If you’re not sure where to start on raising prices, consider the following information from Statista on the average order value of US online shopping orders in the second quarter of 2019, differentiated by the type of device.
During the quarter, online orders placed from desktop had an average value of $135.07, while orders placed from tablet and mobile device had an average value of $101.95 and $94.85, respectively.
Under the best-case circumstances—assuming you have a strong unique selling proposition and aren’t competing on price—your conversion rates won’t dive and you’ll have achieved an instant 50% increase in your overall profits. Even with a significant 30% drop in conversions, you’d still be making more money than under your old pricing model, but with fewer customer servicing costs to consider.
When implementing this strategy, keep the following in mind: make sure you test different pricing levels. While raising prices is often very effective, you’ll need to confirm it for your market/business.
If you have a large catalog, testing pricing on thousands of products can be a tall task. Start out testing pricing on only your best-selling products instead.
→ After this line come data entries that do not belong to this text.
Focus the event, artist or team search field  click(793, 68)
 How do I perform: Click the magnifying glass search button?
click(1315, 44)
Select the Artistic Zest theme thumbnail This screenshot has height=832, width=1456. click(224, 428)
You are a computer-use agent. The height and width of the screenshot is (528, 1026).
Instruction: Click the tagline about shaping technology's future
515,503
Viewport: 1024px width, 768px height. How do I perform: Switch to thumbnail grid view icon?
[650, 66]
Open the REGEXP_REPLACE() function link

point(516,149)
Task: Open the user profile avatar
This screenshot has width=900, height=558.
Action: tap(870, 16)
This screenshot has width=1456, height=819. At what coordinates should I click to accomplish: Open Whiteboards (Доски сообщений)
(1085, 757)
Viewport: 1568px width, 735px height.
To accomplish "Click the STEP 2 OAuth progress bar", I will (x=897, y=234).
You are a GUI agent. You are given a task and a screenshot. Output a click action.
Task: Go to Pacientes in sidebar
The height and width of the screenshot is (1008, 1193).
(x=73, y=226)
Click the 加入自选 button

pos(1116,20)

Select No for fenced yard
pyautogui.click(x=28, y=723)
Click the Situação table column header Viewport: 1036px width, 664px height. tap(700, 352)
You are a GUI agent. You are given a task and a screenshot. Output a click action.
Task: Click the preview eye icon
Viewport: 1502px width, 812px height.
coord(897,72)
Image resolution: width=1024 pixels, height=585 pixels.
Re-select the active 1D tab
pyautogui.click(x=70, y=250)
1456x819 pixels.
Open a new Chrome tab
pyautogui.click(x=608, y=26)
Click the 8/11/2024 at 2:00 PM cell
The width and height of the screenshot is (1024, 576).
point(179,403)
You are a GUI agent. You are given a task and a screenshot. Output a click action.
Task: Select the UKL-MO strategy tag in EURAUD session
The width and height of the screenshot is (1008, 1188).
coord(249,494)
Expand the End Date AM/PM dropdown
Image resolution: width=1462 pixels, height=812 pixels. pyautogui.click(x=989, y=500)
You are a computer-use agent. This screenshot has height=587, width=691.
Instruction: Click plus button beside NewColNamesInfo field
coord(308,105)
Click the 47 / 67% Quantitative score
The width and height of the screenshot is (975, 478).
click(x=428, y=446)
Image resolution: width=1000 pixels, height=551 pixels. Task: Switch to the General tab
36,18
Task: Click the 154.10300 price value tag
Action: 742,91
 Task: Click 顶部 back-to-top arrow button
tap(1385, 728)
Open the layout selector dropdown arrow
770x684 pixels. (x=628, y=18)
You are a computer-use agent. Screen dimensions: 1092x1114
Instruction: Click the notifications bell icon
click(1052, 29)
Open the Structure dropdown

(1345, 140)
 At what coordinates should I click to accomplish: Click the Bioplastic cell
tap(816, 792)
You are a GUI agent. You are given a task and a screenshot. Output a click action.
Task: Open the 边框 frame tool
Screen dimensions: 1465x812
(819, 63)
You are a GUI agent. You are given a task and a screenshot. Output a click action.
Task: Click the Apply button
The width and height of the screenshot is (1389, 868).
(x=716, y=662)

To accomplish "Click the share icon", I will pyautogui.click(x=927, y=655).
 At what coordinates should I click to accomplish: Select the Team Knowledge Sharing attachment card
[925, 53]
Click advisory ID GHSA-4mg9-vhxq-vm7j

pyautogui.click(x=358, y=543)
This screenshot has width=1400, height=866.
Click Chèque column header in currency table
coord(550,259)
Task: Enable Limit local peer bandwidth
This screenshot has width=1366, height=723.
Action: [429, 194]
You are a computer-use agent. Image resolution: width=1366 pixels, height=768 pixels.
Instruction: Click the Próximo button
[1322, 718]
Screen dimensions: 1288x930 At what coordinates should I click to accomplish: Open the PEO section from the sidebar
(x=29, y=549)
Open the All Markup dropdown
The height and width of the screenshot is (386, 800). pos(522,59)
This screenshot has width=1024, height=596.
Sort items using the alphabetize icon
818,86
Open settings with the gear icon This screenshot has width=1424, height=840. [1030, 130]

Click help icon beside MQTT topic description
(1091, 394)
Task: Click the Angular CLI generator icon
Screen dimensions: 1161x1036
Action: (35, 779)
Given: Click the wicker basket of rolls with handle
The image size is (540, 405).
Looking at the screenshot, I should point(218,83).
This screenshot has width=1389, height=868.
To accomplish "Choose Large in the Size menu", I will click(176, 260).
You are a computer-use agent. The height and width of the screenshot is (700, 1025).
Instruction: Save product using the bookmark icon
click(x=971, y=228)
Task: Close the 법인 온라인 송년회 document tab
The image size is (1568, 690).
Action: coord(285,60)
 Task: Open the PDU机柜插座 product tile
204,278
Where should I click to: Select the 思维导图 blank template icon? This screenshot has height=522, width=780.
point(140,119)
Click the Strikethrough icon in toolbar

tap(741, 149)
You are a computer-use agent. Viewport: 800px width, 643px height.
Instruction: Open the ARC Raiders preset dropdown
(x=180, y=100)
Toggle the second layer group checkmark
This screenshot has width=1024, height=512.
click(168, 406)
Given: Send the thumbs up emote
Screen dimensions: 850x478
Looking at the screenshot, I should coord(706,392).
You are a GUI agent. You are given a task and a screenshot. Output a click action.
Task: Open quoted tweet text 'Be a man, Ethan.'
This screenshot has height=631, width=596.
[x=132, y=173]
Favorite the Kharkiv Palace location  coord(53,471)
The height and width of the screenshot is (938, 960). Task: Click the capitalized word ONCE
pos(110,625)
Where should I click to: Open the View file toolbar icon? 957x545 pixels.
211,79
This strategy relies on having a unique selling proposition and offering value to your customers. The more price-sensitive your customers, the less effective this will be. If you don't have a unique selling proposition, you need to get one.
Finding the ideal profit margin for your business
There’s no doubt improving profit margins is a valuable strategy for small businesses. As you go about improving profitability for your business, be sure to check out these tips on how to perform a break-even analysis. You’re bound to quickly figure out if a new product or service will be profitable and can make smarter business decisions for the future.
With these tips on increasing retailers’ profit margins in mind, you can create a strong foundation for your business and weather any economic uncertainty for the long run.
Profit margin FAQ
How do you calculate profit margin?
To find profit margin, divide your gross profit by revenue. To make the margin a percentage, multiply your result by 100. If the margin is 30%, that means you keep 30% of your total revenue.
What does the profit margin tell you?
Since profit margin is the ratio of your company’s profit (sales minus expenses) divided by revenue, it tells you how your company is handling finances and how efficient your operation is.
Is a high profit margin good?
Yes, a high profit margin is good, because it indicates that your company can make a reasonable profit on sales. Compared to the industry average, a lower margin can mean your company is underpricing. Investors typically pay more for a business with higher gross profit.
What is gross profit percentage?
Gross profit percentage, also known as gross margin, is the percentage margin you earn on a product or service after deducting production costs from the revenue. Costs can include labor, materials, overhead, and more.
What is a good profit margin for retail?
A good online retailer’s profit margin is around 45%, while other industries, such as general retail and automotive, hover between 20% and 25%.
What does operating profit margin mean?
Operating profit margin shows how much profit a business makes after paying for the costs of production including wages, materials, and other operating expenses. It’s expressed as a percentage and indicates how efficiently a company controls the cost and expenses associated with operations.
How do I calculate operating profit margin?
To calculate operating profit margin, subtract your total operating expenses from your gross profit to calculate operating profit. Divide your operating profit by gross revenue to calculate your operating profit margin.